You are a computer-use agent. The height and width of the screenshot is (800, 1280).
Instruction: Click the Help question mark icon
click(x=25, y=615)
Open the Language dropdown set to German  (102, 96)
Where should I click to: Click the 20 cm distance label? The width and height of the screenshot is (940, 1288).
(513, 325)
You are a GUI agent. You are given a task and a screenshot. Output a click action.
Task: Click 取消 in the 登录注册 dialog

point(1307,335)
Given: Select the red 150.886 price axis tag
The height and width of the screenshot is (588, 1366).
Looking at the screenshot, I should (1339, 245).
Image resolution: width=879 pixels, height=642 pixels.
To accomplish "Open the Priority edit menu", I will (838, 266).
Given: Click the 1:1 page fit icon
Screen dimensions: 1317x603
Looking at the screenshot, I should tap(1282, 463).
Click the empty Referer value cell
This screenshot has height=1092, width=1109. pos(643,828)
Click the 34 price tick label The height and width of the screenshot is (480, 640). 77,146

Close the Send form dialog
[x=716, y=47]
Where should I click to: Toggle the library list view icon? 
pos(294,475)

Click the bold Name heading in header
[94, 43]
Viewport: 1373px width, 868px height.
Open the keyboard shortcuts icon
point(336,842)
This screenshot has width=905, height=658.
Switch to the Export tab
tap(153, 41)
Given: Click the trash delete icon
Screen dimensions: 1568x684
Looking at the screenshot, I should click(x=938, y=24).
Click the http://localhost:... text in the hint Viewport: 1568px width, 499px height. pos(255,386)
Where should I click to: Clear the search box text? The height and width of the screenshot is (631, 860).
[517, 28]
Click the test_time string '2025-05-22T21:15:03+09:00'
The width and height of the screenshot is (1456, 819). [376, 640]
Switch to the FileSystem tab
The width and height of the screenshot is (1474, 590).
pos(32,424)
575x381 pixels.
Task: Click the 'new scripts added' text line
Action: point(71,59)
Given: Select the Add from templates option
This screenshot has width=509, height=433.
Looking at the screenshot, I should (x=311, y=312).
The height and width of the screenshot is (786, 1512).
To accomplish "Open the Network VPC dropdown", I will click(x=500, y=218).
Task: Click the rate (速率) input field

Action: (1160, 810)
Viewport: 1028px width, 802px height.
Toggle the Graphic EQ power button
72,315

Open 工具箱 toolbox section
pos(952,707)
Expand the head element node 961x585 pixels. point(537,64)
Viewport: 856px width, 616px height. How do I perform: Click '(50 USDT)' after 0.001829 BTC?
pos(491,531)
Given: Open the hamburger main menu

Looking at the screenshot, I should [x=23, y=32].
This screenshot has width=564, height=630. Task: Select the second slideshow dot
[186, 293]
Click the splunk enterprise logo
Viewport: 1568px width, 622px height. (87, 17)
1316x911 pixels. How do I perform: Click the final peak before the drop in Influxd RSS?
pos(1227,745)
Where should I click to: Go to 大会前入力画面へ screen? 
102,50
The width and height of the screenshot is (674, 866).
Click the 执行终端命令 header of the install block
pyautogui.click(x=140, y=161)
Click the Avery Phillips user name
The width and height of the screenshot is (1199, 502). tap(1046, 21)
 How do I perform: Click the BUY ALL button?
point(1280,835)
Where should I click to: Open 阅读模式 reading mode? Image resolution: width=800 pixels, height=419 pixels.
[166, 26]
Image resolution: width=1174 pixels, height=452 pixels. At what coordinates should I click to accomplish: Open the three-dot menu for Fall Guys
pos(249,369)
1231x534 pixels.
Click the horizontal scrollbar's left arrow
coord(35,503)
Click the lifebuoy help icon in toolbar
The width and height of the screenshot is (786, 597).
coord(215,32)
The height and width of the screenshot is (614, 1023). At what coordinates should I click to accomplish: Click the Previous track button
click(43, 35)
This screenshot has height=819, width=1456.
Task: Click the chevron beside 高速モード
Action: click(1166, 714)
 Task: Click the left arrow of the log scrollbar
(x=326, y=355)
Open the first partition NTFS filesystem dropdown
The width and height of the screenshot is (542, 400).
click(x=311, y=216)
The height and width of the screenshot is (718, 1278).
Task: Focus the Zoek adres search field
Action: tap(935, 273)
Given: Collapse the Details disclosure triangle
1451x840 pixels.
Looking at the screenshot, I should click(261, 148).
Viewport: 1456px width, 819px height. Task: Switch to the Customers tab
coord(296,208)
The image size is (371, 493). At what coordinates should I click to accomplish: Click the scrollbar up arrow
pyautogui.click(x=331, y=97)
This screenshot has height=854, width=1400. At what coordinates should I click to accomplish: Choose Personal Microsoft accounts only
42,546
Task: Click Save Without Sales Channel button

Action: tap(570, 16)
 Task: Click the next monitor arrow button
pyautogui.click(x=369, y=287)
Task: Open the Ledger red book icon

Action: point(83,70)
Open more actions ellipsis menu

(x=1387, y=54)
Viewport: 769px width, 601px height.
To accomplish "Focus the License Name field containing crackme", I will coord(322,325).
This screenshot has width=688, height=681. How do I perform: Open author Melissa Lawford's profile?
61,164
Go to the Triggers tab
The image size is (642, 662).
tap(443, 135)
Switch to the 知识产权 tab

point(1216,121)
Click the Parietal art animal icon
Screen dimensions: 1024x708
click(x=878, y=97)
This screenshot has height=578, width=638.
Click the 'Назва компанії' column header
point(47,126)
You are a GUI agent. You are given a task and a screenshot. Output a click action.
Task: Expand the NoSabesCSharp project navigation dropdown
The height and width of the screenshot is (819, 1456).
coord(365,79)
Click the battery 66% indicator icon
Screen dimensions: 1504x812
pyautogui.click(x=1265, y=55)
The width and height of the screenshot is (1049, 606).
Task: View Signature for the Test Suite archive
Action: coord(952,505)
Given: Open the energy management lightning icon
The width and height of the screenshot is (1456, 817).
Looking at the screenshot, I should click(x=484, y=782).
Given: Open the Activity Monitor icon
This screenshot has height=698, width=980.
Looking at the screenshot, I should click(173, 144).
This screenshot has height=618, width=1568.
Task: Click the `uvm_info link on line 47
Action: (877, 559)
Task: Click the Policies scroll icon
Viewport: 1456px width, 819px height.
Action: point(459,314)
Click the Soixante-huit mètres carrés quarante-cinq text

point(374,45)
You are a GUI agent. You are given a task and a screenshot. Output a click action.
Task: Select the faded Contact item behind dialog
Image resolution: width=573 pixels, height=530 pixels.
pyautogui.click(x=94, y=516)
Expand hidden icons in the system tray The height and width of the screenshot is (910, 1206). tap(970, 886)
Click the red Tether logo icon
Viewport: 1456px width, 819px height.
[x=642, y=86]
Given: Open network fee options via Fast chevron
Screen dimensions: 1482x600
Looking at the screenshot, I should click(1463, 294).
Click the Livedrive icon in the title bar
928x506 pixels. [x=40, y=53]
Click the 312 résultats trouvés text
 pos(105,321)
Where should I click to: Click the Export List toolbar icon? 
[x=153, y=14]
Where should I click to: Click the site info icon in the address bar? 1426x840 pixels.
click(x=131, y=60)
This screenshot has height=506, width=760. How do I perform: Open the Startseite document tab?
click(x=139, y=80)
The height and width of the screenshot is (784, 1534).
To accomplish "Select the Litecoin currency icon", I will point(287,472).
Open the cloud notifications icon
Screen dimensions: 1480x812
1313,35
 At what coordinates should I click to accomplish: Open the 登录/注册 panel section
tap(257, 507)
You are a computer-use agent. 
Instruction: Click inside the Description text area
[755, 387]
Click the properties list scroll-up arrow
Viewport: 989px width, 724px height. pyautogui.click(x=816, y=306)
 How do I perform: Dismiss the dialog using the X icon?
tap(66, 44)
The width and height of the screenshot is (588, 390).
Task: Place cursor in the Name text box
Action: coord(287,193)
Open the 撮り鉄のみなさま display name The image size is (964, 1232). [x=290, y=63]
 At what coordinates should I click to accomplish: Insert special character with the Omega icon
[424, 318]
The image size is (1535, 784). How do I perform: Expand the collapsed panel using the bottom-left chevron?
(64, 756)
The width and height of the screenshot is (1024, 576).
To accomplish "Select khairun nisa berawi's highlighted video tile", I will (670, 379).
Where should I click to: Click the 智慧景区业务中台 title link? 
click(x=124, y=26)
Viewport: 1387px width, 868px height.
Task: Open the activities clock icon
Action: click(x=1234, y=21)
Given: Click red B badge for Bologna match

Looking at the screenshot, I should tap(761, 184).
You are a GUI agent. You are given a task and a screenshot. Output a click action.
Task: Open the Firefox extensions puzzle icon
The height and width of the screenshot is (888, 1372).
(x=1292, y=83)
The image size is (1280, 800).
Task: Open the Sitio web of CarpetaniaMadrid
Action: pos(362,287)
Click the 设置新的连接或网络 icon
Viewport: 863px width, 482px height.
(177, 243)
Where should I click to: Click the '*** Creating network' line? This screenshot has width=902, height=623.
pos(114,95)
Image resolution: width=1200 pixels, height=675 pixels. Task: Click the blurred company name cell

● REQUIREMENTS: Starting at the beginning of the listing and stopping after the line that contains "Click the 34", write out those lines again with "Priority" switched to "Status" and nothing else changed. Give only those lines.

● SOLVED PROBLEM:
You are a computer-use agent. The height and width of the screenshot is (800, 1280).
Instruction: Click the Help question mark icon
click(x=25, y=615)
Open the Language dropdown set to German  (102, 96)
Where should I click to: Click the 20 cm distance label? The width and height of the screenshot is (940, 1288).
(513, 325)
You are a GUI agent. You are given a task and a screenshot. Output a click action.
Task: Click 取消 in the 登录注册 dialog

point(1307,335)
Given: Select the red 150.886 price axis tag
The height and width of the screenshot is (588, 1366).
Looking at the screenshot, I should (1339, 245).
Image resolution: width=879 pixels, height=642 pixels.
To accomplish "Open the Status edit menu", I will (838, 266).
Given: Click the 1:1 page fit icon
Screen dimensions: 1317x603
Looking at the screenshot, I should tap(1282, 463).
Click the empty Referer value cell
This screenshot has height=1092, width=1109. pos(643,828)
Click the 34 price tick label The height and width of the screenshot is (480, 640). 77,146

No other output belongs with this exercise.